### TASK GOAL
Every line of the data that contains the string "will" must be copied.

### MATERIAL FOR THE TASK
##############################

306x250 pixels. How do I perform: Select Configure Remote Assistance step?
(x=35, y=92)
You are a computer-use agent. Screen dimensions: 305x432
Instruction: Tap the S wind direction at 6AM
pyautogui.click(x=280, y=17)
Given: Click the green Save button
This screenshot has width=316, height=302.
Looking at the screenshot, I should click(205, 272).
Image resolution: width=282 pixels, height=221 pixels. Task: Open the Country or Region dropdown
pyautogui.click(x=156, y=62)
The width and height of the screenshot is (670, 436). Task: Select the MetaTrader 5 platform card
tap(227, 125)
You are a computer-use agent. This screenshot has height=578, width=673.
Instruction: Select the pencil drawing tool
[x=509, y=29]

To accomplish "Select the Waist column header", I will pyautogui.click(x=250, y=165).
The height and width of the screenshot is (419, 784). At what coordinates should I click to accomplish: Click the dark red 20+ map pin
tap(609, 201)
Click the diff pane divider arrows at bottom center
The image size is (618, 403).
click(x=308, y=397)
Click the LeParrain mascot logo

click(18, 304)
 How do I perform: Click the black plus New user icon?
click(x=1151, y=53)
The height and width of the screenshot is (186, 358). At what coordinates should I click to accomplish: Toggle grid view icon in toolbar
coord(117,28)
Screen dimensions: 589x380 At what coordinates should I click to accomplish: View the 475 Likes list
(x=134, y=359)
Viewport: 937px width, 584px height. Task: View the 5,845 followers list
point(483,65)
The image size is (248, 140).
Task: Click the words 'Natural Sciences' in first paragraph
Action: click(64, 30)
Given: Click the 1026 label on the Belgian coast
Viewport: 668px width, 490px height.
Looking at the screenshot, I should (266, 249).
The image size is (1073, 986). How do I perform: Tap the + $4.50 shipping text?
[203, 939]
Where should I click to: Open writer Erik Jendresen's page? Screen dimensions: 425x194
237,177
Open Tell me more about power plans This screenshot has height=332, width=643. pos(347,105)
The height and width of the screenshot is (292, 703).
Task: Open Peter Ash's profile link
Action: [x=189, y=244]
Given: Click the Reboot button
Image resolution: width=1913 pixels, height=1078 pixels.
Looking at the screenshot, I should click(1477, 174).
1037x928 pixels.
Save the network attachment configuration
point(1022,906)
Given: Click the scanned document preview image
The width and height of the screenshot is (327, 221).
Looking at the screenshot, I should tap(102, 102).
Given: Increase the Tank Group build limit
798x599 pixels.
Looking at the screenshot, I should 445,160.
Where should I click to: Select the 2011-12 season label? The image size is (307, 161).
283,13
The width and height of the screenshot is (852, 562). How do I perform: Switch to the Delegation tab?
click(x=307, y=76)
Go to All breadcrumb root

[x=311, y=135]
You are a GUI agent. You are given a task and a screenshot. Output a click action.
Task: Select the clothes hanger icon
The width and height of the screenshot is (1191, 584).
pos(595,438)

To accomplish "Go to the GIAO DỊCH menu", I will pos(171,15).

##############################

### RESPONSE BELOW
To accomplish "Select the Waist column header", I will pyautogui.click(x=250, y=165).
To accomplish "Go to the GIAO DỊCH menu", I will pos(171,15).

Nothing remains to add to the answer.